Job :: Lay out the lines of the records as a JSON list of strings, one string per line and with blank lines omitted, beginning at the line that contains "The image size is (1267, 952)." and ending after the line that contains "point(779,154)".

Records pairing text with pointed-to elements ::
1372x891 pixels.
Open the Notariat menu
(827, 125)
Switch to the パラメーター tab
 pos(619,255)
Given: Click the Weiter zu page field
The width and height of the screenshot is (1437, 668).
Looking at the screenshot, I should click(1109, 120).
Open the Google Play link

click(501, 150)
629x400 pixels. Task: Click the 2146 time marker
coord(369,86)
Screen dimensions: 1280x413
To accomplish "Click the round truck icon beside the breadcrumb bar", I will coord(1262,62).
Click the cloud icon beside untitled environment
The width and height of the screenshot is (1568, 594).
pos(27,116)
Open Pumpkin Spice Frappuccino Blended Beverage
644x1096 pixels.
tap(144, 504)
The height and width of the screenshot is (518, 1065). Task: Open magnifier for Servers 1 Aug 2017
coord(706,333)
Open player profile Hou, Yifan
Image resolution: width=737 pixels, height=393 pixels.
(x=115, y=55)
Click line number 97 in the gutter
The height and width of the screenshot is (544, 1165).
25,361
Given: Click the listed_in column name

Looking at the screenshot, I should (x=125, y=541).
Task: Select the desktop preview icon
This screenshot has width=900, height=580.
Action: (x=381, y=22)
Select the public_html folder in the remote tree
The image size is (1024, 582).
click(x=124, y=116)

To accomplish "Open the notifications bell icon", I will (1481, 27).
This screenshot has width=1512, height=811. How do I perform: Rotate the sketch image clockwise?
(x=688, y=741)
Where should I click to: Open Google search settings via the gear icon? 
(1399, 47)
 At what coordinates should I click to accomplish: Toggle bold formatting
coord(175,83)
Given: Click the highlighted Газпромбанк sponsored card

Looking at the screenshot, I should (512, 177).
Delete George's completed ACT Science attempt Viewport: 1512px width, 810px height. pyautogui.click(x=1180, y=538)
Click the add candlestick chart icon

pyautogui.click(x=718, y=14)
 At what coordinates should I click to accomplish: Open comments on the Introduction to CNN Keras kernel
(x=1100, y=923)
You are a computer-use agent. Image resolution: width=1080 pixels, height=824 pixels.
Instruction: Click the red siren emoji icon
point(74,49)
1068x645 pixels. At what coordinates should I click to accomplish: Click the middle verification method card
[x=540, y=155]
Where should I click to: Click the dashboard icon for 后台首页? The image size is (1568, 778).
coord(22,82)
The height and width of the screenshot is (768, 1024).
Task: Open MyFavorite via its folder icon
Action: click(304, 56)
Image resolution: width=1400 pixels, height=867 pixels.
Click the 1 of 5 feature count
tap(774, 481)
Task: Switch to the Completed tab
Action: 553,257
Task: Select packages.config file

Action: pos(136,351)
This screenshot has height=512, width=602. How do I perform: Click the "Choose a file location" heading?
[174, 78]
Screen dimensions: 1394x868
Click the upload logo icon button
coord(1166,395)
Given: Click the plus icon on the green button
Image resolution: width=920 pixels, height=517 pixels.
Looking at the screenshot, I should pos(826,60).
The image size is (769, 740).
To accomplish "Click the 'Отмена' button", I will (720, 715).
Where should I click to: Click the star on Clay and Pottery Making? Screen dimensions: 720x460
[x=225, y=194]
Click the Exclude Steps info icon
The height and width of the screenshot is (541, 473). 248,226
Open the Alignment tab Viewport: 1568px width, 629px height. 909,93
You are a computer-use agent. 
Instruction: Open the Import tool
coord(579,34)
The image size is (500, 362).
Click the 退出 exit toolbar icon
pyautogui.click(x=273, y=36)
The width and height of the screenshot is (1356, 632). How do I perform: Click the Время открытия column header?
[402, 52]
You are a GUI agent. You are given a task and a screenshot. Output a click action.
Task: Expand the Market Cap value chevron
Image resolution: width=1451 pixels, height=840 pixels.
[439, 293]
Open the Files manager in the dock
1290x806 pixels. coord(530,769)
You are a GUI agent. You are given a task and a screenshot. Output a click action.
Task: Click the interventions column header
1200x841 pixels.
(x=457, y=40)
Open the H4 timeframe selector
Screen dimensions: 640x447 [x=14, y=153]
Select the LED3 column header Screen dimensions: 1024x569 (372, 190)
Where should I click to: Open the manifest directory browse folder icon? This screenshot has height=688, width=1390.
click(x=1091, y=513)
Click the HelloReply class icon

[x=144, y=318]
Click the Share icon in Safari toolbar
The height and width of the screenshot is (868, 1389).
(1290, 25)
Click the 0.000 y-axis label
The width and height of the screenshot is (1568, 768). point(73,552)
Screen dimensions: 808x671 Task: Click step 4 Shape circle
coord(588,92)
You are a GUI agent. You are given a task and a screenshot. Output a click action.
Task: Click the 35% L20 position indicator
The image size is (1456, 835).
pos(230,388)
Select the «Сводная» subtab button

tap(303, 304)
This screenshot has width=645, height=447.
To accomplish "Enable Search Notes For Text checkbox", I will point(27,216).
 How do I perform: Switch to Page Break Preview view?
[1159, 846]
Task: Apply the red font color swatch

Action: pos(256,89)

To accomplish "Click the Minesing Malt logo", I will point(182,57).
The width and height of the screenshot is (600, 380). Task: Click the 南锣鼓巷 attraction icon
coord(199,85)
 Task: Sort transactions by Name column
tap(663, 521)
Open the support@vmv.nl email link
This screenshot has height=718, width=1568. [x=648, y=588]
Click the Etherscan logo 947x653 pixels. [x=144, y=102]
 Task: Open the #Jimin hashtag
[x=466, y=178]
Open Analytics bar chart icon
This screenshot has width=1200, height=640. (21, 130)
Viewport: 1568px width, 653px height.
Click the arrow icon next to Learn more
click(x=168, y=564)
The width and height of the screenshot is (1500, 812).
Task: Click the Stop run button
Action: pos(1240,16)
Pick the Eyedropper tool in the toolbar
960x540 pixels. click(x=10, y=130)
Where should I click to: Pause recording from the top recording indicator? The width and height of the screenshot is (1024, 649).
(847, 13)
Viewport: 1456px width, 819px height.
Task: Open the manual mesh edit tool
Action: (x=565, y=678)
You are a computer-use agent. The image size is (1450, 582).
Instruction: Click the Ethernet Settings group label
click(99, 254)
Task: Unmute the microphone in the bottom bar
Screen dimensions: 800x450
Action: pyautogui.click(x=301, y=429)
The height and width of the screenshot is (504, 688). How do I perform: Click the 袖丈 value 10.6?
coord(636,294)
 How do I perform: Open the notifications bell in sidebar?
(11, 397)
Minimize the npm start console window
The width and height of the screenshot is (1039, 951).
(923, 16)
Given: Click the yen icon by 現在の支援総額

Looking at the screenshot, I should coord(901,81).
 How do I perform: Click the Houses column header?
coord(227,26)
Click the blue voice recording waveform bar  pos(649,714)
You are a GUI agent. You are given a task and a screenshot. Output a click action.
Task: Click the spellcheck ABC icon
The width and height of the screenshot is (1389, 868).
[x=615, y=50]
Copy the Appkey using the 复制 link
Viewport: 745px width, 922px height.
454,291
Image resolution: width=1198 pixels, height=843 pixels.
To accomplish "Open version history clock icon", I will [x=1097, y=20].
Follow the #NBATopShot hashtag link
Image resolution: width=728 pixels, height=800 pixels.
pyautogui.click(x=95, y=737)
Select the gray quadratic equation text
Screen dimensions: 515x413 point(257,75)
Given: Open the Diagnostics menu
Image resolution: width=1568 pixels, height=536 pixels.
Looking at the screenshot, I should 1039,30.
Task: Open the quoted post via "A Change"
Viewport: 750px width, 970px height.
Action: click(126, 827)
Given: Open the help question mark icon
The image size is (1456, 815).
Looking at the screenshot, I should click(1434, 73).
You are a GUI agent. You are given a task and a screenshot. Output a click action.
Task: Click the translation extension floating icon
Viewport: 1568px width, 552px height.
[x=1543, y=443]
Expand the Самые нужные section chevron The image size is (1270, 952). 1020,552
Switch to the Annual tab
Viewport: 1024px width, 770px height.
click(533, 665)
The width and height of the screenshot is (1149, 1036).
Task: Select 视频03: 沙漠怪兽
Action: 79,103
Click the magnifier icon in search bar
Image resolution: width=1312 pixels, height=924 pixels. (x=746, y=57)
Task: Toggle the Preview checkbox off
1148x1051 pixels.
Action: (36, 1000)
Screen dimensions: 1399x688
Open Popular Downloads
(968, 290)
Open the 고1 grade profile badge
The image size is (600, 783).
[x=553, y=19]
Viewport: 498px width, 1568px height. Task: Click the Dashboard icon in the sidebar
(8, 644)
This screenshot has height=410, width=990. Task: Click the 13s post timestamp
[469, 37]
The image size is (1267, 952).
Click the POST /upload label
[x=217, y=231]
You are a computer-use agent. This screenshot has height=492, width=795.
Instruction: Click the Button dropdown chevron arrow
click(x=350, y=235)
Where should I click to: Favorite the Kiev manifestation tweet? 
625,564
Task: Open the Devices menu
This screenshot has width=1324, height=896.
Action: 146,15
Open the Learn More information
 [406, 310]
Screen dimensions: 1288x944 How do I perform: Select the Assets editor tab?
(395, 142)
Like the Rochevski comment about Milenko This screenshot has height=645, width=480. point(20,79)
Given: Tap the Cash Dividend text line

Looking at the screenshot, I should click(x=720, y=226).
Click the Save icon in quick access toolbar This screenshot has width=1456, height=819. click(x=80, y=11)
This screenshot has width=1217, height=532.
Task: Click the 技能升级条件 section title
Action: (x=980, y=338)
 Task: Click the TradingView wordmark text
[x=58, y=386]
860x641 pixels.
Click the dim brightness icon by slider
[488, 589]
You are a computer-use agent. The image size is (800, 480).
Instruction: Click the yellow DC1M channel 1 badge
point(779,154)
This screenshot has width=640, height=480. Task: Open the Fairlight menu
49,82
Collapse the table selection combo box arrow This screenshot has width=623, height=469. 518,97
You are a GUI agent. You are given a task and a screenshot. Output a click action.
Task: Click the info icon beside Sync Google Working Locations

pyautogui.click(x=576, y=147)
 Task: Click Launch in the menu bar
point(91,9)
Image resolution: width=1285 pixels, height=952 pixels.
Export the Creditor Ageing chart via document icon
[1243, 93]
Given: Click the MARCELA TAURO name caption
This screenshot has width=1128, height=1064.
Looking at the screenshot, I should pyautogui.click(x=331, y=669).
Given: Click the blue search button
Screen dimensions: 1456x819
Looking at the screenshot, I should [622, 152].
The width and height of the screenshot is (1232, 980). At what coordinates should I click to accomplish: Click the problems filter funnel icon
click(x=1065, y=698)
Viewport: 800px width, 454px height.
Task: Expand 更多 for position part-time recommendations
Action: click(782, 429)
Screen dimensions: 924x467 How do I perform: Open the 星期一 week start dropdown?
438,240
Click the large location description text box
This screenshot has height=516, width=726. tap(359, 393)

Finished task ::
[
  "The image size is (1267, 952).",
  "Click the POST /upload label",
  "[x=217, y=231]",
  "You are a computer-use agent. This screenshot has height=492, width=795.",
  "Instruction: Click the Button dropdown chevron arrow",
  "click(x=350, y=235)",
  "Where should I click to: Favorite the Kiev manifestation tweet? ",
  "625,564",
  "Task: Open the Devices menu",
  "This screenshot has width=1324, height=896.",
  "Action: 146,15",
  "Open the Learn More information",
  " [406, 310]",
  "Screen dimensions: 1288x944 How do I perform: Select the Assets editor tab?",
  "(395, 142)",
  "Like the Rochevski comment about Milenko This screenshot has height=645, width=480. point(20,79)",
  "Given: Tap the Cash Dividend text line",
  "Looking at the screenshot, I should click(x=720, y=226).",
  "Click the Save icon in quick access toolbar This screenshot has width=1456, height=819. click(x=80, y=11)",
  "This screenshot has width=1217, height=532.",
  "Task: Click the 技能升级条件 section title",
  "Action: (x=980, y=338)",
  " Task: Click the TradingView wordmark text",
  "[x=58, y=386]",
  "860x641 pixels.",
  "Click the dim brightness icon by slider",
  "[488, 589]",
  "You are a computer-use agent. The image size is (800, 480).",
  "Instruction: Click the yellow DC1M channel 1 badge",
  "point(779,154)"
]